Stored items
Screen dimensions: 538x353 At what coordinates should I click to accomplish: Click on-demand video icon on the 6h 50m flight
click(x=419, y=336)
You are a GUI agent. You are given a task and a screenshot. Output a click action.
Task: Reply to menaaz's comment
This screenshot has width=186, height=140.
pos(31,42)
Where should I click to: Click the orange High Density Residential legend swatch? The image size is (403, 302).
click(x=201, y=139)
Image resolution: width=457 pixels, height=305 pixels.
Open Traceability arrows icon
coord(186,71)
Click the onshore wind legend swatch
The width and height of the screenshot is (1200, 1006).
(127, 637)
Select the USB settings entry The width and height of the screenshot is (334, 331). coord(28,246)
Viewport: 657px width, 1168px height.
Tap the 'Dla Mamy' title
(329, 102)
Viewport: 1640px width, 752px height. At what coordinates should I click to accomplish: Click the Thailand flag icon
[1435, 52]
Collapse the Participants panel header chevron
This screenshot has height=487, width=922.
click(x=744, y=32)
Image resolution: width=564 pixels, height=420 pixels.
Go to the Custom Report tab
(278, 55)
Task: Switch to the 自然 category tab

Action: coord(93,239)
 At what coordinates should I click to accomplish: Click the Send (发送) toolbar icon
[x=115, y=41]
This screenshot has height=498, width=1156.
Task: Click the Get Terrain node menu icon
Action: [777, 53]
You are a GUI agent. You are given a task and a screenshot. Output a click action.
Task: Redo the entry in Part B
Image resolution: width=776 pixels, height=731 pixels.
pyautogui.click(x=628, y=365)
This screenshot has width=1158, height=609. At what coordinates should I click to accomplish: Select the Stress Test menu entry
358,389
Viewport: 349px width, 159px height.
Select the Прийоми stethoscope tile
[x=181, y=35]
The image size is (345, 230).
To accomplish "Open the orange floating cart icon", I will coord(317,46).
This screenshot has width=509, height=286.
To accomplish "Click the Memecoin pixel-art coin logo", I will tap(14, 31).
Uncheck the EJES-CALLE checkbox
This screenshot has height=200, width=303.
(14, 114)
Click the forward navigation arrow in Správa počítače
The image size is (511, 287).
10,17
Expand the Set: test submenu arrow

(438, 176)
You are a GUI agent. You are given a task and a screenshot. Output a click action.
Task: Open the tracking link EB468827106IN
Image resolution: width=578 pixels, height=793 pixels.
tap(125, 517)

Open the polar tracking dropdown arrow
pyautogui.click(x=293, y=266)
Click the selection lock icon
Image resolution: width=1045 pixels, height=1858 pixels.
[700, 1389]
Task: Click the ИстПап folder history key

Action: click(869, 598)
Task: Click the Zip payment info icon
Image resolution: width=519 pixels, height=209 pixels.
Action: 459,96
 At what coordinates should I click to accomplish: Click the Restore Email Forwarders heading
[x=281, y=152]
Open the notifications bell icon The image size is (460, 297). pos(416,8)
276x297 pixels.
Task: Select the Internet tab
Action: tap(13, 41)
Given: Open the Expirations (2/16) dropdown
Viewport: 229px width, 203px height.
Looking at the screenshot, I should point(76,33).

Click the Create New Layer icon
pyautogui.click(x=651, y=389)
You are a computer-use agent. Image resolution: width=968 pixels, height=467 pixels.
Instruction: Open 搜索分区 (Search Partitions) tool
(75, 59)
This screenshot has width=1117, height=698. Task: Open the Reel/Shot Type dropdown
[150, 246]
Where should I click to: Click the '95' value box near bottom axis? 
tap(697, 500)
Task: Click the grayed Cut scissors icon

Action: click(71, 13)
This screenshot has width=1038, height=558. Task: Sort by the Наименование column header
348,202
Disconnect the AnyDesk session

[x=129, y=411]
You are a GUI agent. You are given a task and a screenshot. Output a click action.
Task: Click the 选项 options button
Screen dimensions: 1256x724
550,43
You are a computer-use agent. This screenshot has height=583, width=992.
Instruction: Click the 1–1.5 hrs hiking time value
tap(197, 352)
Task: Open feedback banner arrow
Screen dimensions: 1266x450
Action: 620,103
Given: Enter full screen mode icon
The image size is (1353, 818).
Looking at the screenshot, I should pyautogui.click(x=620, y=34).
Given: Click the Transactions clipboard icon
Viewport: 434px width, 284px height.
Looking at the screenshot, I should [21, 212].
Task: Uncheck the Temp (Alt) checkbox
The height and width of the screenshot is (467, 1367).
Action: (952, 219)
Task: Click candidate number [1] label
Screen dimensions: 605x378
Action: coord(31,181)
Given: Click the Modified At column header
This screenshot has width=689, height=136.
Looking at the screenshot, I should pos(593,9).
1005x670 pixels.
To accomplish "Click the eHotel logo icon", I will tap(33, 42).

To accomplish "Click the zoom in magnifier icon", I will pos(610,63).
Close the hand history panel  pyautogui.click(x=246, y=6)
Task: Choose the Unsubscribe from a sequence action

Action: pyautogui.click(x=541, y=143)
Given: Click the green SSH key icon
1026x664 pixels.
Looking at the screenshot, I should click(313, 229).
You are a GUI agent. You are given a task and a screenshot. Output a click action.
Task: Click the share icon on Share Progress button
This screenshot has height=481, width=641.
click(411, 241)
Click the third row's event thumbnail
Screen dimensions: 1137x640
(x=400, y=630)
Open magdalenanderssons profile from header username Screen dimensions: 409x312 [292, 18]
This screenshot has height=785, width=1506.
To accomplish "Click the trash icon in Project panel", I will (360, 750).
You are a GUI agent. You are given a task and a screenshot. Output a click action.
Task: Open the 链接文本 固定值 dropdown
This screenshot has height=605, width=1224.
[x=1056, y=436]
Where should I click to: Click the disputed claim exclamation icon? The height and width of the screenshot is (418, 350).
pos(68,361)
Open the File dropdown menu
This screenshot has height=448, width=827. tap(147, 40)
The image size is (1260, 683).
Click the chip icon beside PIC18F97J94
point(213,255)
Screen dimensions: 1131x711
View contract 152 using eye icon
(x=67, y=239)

■ **Task instructions**
Please report every line of the records above that contains the word "button".

■ **Exercise output**
Task: Click the 选项 options button
Task: Click the share icon on Share Progress button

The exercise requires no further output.